Input for this task:
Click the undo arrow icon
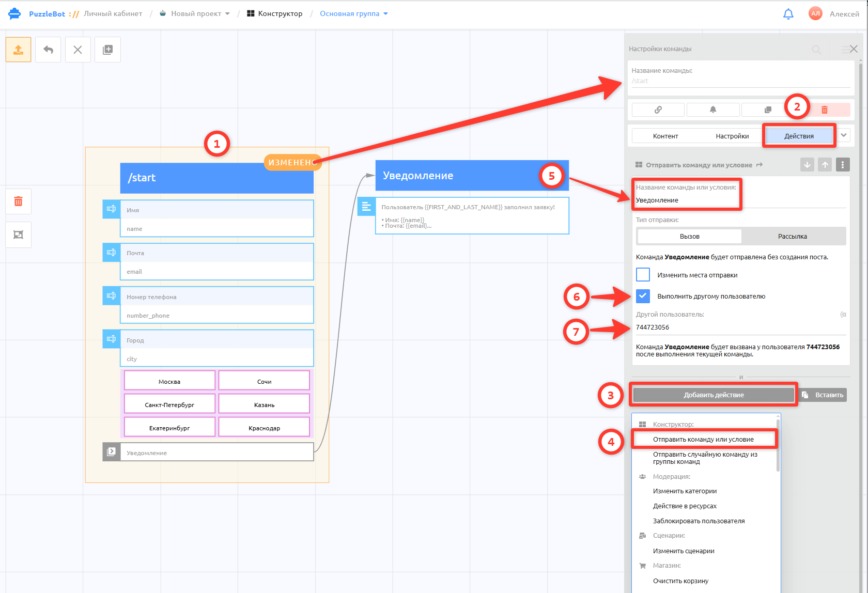868x593 pixels. point(48,50)
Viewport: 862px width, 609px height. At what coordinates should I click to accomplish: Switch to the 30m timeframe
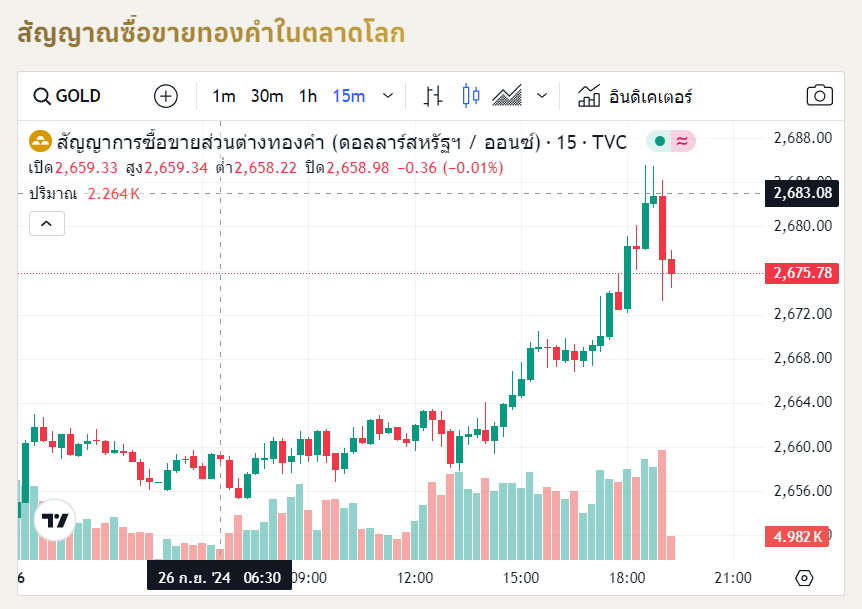267,96
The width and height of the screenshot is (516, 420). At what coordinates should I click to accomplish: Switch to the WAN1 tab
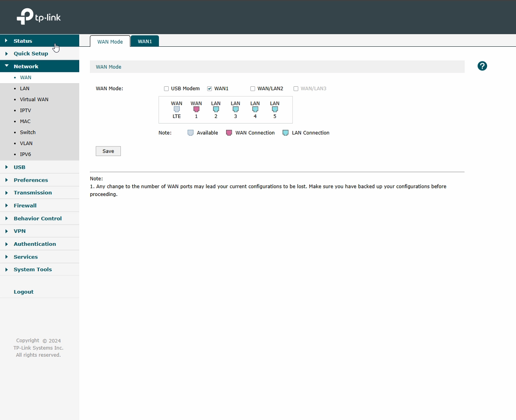145,42
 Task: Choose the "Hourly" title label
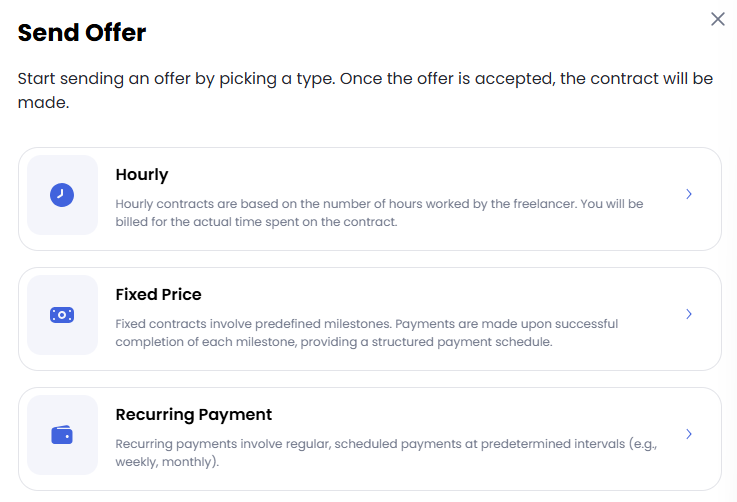click(142, 175)
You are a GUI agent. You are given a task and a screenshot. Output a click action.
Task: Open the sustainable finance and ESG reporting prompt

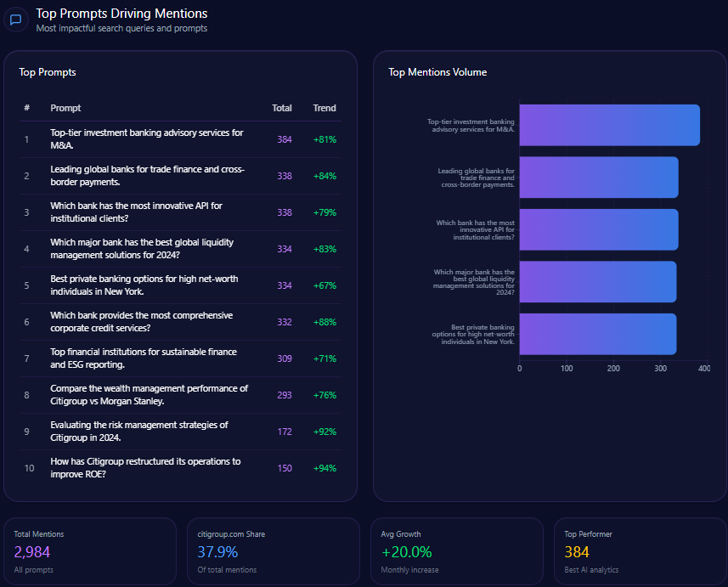pyautogui.click(x=143, y=358)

Your task: Make an exact copy of the lines above, starting at the line that contains "You are a GUI" and running through the final line of the entries. Omit the pictures.

Written answer:
You are a GUI agent. You are given a task and a screenshot. Output a click action.
Task: Open the sustainable finance and ESG reporting prompt

pyautogui.click(x=143, y=358)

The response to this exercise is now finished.